The researchers invited the 1287 adolescents with increased albumin excretion, defined as being in the upper third of albumin-to-creatinine ratios, and 443 agreed.

They were randomized to receive an ACE inhibitor (quinapril, 5 mg/day, titrated to 10 mg/day if tolerated at 2 weeks) plus placebo; statin (atorvastatin, 10 mg/day) plus placebo; both drugs plus placebo; or placebo alone, in a 2×2 factorial design — which was designed to minimize baseline differences in each study arm.

At baseline, the patients had a mean age of 12 and about 54% were boys.

They had a mean HbA1c of 8.3%, and close to half (47%) had had diabetes for less than 5 years; the rest had had it for 5 to 10 years.

The participants had a median urinary albumin-to-creatinine ratio of about 10.8 or an estimated 10.8-mg/day albumin excretion.

Fewer than 1% had microalbuminuria, defined as a urine albumin-to-creatinine ratio of 31.  

The patients provided blood and urine samples at 1 month and 3 months and then on 3 consecutive days every 6 months for 2 to 4 years, over a median of 2.6 years.

ACE Inhibitor Reduced Microalbuminuria Risk, Statins Helped Lipids

There was no significant effect of the ACE inhibitor or the statin or both on the primary outcome, change in albumin excretion.

However, “treatment with the ACE inhibitor resulted in a 43% reduction in the rates of progression to microalbuminuria, which was not statistically significant, but it could have important clinical implications,” Dr Dunger noted.

“Preventing even intermittent cases of microalbuminuria is known to reduce the future risk of kidney and cardiovascular complications.”

Statin therapy was associated with significant reductions in total, LDL, and non–HDL cholesterol, and triglycerides and a lower apolipoprotein B-to-apolipoprotein A1 ratio, “which could reduce long-term risk for cardiovascular complications,” he added.

Neither drug had significant effects on carotid intima–media thickness, glomerular filtration rate, or progression of retinopathy.

Three quarters of the patients adhered to the drug regimen, and serious adverse events were similar across the groups. 

“The main reservations for the early use of these drugs in young people with type 1 diabetes had been that they may be associated with side effects such as hypotension, cough, and hyperkalemia (ACE inhibitors) or myopathy and altered liver function (statins),” Dr Dunger said.

In the current trial, these drug types “emerged to be safe, with few side effects.” ACE-inhibitor treatment led to a few episodes of hypotension requiring dose reduction, and chronic cough was not a main concern.
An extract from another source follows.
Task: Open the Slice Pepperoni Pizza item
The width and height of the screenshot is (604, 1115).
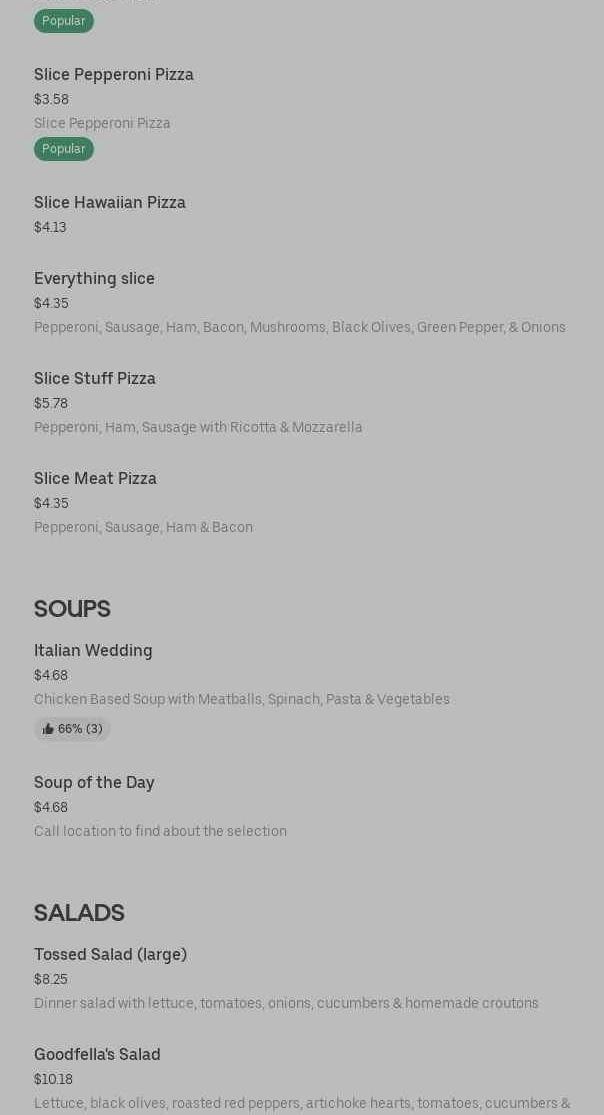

There were no major liver or muscle problems associated with statin treatment.

No pregnancies occurred during the trial period, but this remains an issue for ACE inhibitor and statin prescription in adolescents because of potential teratogenicity risks, he added.

Ongoing Study, “Vulnerable Group” of Young People With TID

The findings of reduced progression to microalbuminuria and reduced lipid levels “could translate into long-term benefits,” Dr Dunger stressed.

In the ongoing study of this unique cohort, “the essential biological samples and data provided by the participants will continue to inform our future understanding and our options for effective therapies for this vulnerable group of young people with type 1 diabetes.”

The study was supported by the JDRF, Diabetes UK, the British Heart Foundation, the JDRF Canadian Clinical Trial Network, the Canadian Diabetes Association, the Heart and Stroke Foundation of Canada, and by a grant (for retinopathy outcomes) from the National Health and Medical Research Council (Australia). Dr Dunger and Dr Marcovecchio report having no relevant financial relationships. Disclosures for the coauthors are listed in the paper.